**Prompt:**
Each line below should be repeated exactly as it stands.

[Collected data entries]
^^^^^^^^^^^^^^^^

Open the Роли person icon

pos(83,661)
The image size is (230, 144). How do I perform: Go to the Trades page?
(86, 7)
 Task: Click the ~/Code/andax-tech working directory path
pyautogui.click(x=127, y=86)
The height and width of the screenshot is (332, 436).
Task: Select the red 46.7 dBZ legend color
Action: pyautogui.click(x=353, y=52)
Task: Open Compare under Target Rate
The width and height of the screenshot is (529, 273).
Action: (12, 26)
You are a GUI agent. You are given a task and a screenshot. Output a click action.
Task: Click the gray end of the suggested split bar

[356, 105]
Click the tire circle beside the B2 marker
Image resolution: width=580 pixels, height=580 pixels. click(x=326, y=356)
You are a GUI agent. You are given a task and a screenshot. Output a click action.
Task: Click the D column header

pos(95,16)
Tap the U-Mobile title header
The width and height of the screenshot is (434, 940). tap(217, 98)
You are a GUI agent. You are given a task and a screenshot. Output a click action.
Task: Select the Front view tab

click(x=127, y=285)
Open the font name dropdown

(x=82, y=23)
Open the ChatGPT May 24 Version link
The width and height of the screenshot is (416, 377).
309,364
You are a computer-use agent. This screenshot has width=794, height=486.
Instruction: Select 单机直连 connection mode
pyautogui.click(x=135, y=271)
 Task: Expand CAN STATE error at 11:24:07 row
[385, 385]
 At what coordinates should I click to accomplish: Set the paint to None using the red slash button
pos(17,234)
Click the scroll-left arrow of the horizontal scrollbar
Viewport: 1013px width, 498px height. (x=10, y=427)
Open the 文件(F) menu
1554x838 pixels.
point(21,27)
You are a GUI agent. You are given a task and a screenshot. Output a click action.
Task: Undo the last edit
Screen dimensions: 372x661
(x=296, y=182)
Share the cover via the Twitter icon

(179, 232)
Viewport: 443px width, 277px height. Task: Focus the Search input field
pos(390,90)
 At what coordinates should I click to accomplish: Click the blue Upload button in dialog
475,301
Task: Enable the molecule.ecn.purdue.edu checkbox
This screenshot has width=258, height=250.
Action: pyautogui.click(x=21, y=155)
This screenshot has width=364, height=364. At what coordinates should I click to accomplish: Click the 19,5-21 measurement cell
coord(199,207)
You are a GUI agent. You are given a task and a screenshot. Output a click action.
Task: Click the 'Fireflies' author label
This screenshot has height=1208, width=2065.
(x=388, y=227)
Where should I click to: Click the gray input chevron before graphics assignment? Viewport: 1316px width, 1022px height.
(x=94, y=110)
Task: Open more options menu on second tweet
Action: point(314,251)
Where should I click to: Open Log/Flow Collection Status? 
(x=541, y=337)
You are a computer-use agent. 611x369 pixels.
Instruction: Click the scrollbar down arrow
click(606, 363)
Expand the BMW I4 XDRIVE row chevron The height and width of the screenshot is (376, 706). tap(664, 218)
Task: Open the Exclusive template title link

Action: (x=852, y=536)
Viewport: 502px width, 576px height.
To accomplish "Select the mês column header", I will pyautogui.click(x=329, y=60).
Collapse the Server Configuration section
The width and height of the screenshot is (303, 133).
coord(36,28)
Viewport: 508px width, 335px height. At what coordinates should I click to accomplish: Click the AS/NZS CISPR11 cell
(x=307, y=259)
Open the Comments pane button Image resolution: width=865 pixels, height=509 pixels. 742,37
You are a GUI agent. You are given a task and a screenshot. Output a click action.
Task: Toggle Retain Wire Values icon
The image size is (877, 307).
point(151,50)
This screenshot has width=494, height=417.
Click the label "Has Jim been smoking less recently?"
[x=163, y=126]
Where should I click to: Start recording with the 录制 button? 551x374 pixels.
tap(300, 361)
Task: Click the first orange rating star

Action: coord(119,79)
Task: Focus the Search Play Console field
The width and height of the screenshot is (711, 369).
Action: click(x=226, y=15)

^^^^^^^^^^^^^^^^

**Solution to this task:**
Open the Роли person icon

pos(83,661)
The image size is (230, 144). How do I perform: Go to the Trades page?
(86, 7)
 Task: Click the ~/Code/andax-tech working directory path
pyautogui.click(x=127, y=86)
The height and width of the screenshot is (332, 436).
Task: Select the red 46.7 dBZ legend color
Action: pyautogui.click(x=353, y=52)
Task: Open Compare under Target Rate
The width and height of the screenshot is (529, 273).
Action: (12, 26)
You are a GUI agent. You are given a task and a screenshot. Output a click action.
Task: Click the gray end of the suggested split bar

[356, 105]
Click the tire circle beside the B2 marker
Image resolution: width=580 pixels, height=580 pixels. click(x=326, y=356)
You are a GUI agent. You are given a task and a screenshot. Output a click action.
Task: Click the D column header

pos(95,16)
Tap the U-Mobile title header
The width and height of the screenshot is (434, 940). tap(217, 98)
You are a GUI agent. You are given a task and a screenshot. Output a click action.
Task: Select the Front view tab

click(x=127, y=285)
Open the font name dropdown

(x=82, y=23)
Open the ChatGPT May 24 Version link
The width and height of the screenshot is (416, 377).
309,364
You are a computer-use agent. This screenshot has width=794, height=486.
Instruction: Select 单机直连 connection mode
pyautogui.click(x=135, y=271)
 Task: Expand CAN STATE error at 11:24:07 row
[385, 385]
 At what coordinates should I click to accomplish: Set the paint to None using the red slash button
pos(17,234)
Click the scroll-left arrow of the horizontal scrollbar
Viewport: 1013px width, 498px height. (x=10, y=427)
Open the 文件(F) menu
1554x838 pixels.
point(21,27)
You are a GUI agent. You are given a task and a screenshot. Output a click action.
Task: Undo the last edit
Screen dimensions: 372x661
(x=296, y=182)
Share the cover via the Twitter icon

(179, 232)
Viewport: 443px width, 277px height. Task: Focus the Search input field
pos(390,90)
 At what coordinates should I click to accomplish: Click the blue Upload button in dialog
475,301
Task: Enable the molecule.ecn.purdue.edu checkbox
This screenshot has width=258, height=250.
Action: pyautogui.click(x=21, y=155)
This screenshot has width=364, height=364. At what coordinates should I click to accomplish: Click the 19,5-21 measurement cell
coord(199,207)
You are a GUI agent. You are given a task and a screenshot. Output a click action.
Task: Click the 'Fireflies' author label
This screenshot has height=1208, width=2065.
(x=388, y=227)
Where should I click to: Click the gray input chevron before graphics assignment? Viewport: 1316px width, 1022px height.
(x=94, y=110)
Task: Open more options menu on second tweet
Action: point(314,251)
Where should I click to: Open Log/Flow Collection Status? 
(x=541, y=337)
You are a computer-use agent. 611x369 pixels.
Instruction: Click the scrollbar down arrow
click(606, 363)
Expand the BMW I4 XDRIVE row chevron The height and width of the screenshot is (376, 706). tap(664, 218)
Task: Open the Exclusive template title link

Action: (x=852, y=536)
Viewport: 502px width, 576px height.
To accomplish "Select the mês column header", I will pyautogui.click(x=329, y=60).
Collapse the Server Configuration section
The width and height of the screenshot is (303, 133).
coord(36,28)
Viewport: 508px width, 335px height. At what coordinates should I click to accomplish: Click the AS/NZS CISPR11 cell
(x=307, y=259)
Open the Comments pane button Image resolution: width=865 pixels, height=509 pixels. 742,37
You are a GUI agent. You are given a task and a screenshot. Output a click action.
Task: Toggle Retain Wire Values icon
The image size is (877, 307).
point(151,50)
This screenshot has width=494, height=417.
Click the label "Has Jim been smoking less recently?"
[x=163, y=126]
Where should I click to: Start recording with the 录制 button? 551x374 pixels.
tap(300, 361)
Task: Click the first orange rating star

Action: coord(119,79)
Task: Focus the Search Play Console field
The width and height of the screenshot is (711, 369).
Action: click(x=226, y=15)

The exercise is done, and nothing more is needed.